In this study, the median scores of sexuality/body image and overall SQOLS of the patients with a temporary stoma were higher than persons with a permanent stoma; this could be a factor of collecting data within the first year of the patients having a stoma. In a retrospective, case controlled study in Turkey involving 42 male and female patients with a colostomy, Ozturk et al36 reported a higher frequency of sexual problems in patients with a permanent colostomy. A descriptive study (N = 178) in Turkey by Kuzu et al2 found sexual life was negatively affected in both male and female patients with a permanent stoma. Results of a prospective study (N = 131) by Konanz et al43 also indicated sexual function was lower in persons with a permanent as compared to a temporary stoma. A multicenter, cross-sectional study (N = 737) in Poland by Golicki et al44 found both genders with a temporary stoma had better QOL and sexual function. A cross-sectional study45 (N = 102) found male and female stoma patients with cancer had more sexual problems than non-cancer patients.45
However, other cross-sectional and descriptive research46 has shown that type of stoma does not have either a positive or negative effect on self-esteem.
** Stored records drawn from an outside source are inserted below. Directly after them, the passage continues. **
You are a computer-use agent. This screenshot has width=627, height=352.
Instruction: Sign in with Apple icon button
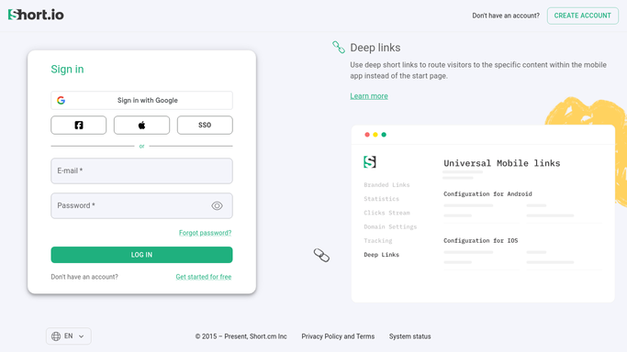141,125
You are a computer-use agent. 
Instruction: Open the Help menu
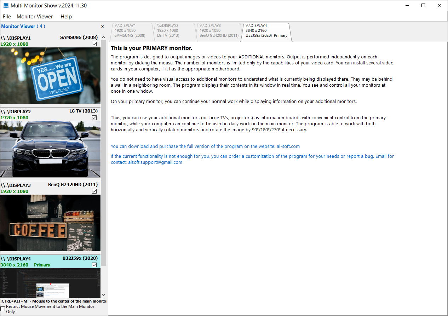pos(66,17)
These results can perhaps be explained by the elderly patient population of the study. Temporary stomas can be closed within 1 year, except in special conditions; permanent stomas are lifelong for the patient.36 Moreover, permanent stomas usually are created in older age groups and for persons in the late stages of cancer.47 Wide excisions to remove the malignant tissue increase the risk of damaging the nerves involved in stimulating sexual organs. Permanent stomas may affect all aspects of a patient’s life. In this study, 54.5% of men were diagnosed with severe ED, and all female patients experienced sexual dysfunction.